"""

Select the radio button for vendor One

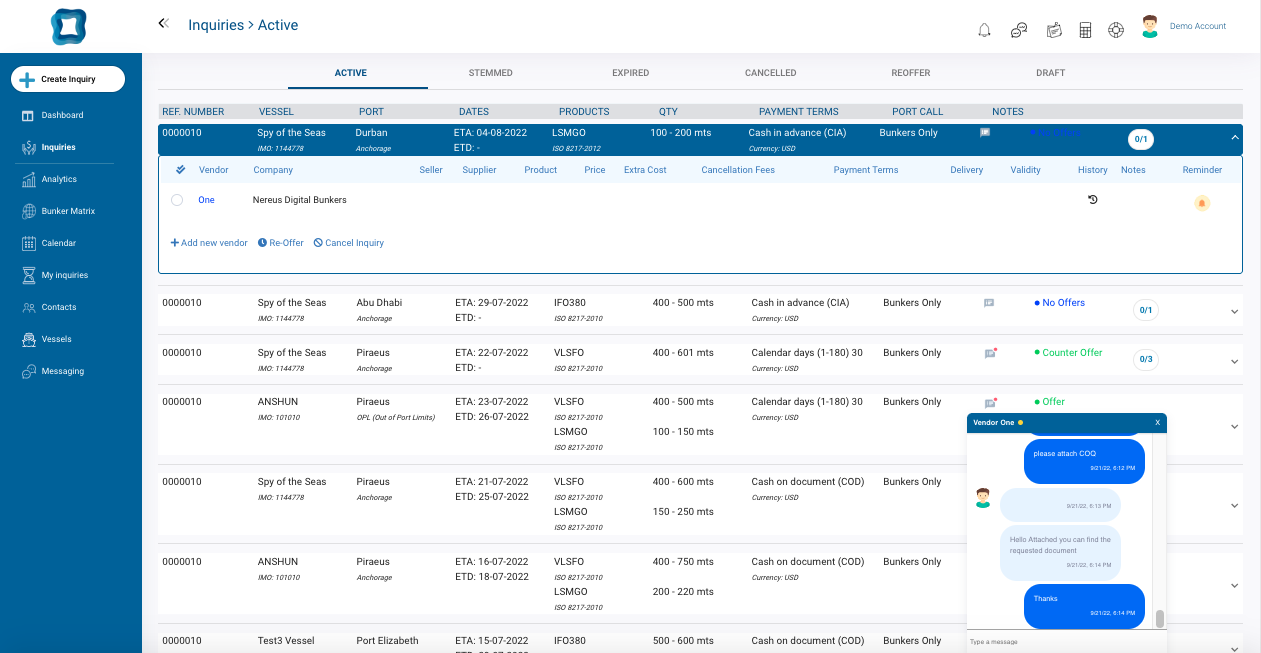(177, 200)
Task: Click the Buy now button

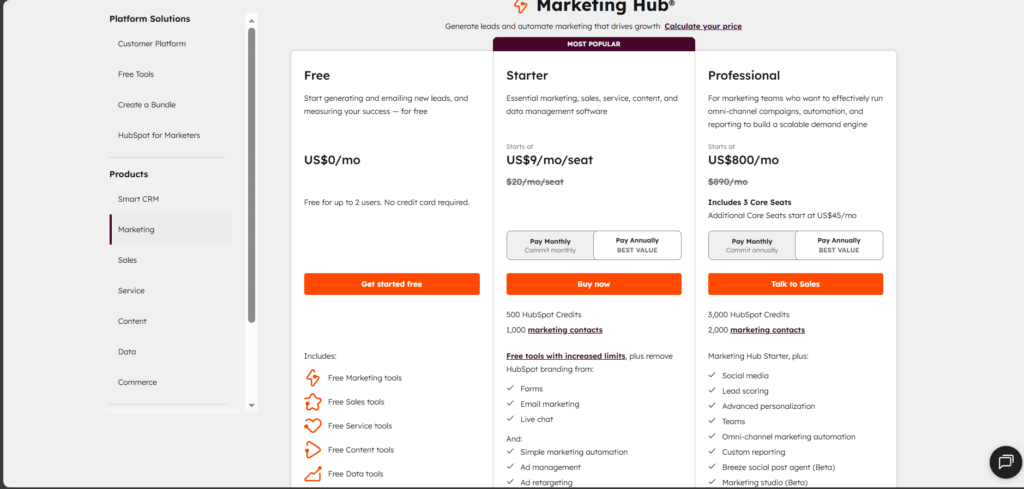Action: tap(594, 284)
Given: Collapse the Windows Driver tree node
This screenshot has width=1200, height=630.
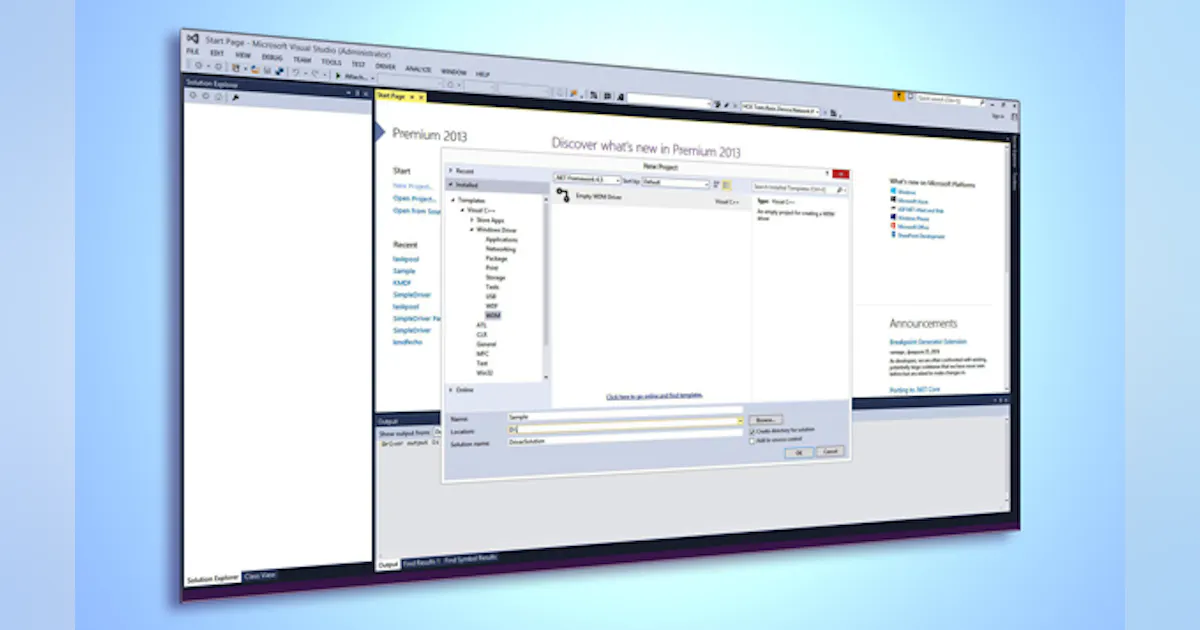Looking at the screenshot, I should pos(472,230).
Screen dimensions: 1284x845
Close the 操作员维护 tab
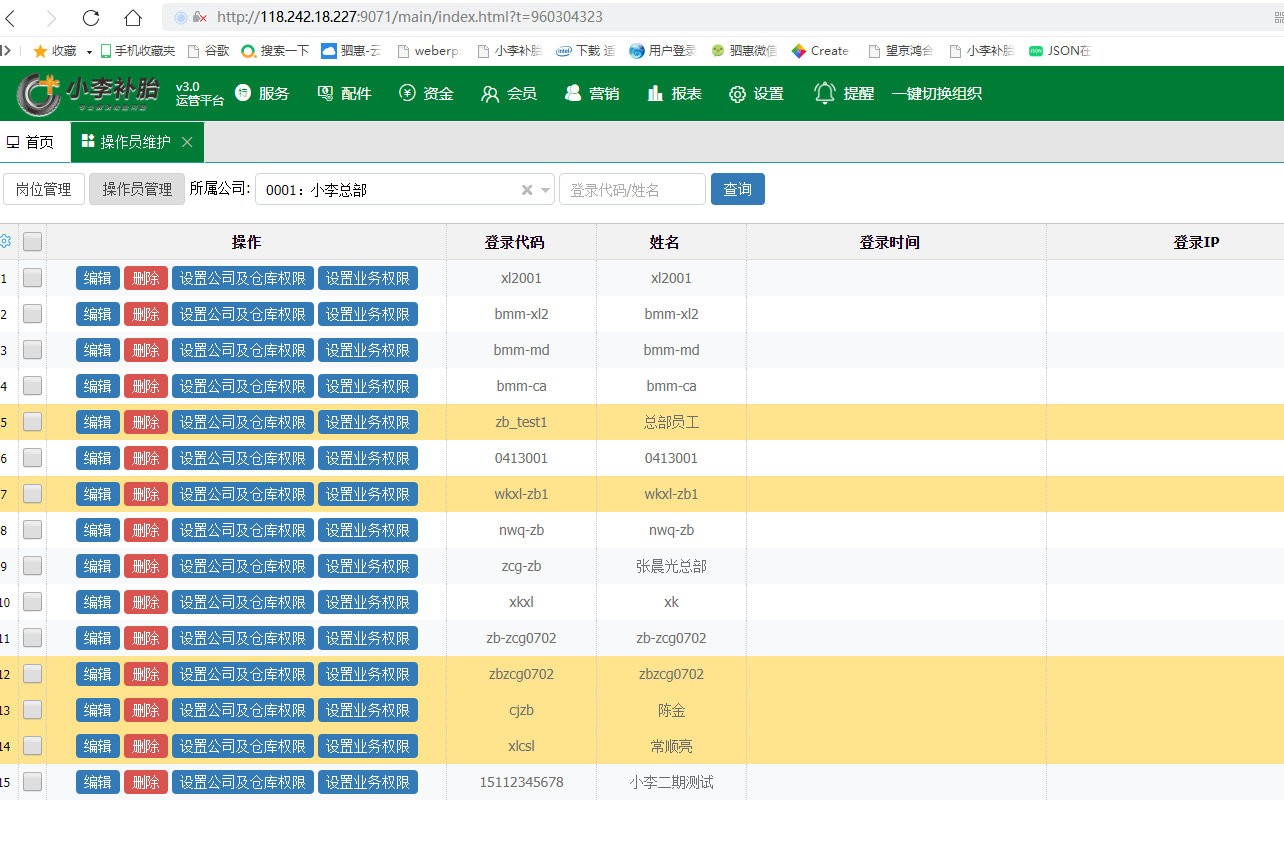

"""

*To do*:
Only the pictures are to be left out; the rest of the material above should be printed verbatim.

*Solution to this task*:
Select the radio button for vendor One

(177, 200)
Task: Click the Buy now button

Action: tap(594, 284)
Given: Collapse the Windows Driver tree node
This screenshot has width=1200, height=630.
Looking at the screenshot, I should pos(472,230).
Screen dimensions: 1284x845
Close the 操作员维护 tab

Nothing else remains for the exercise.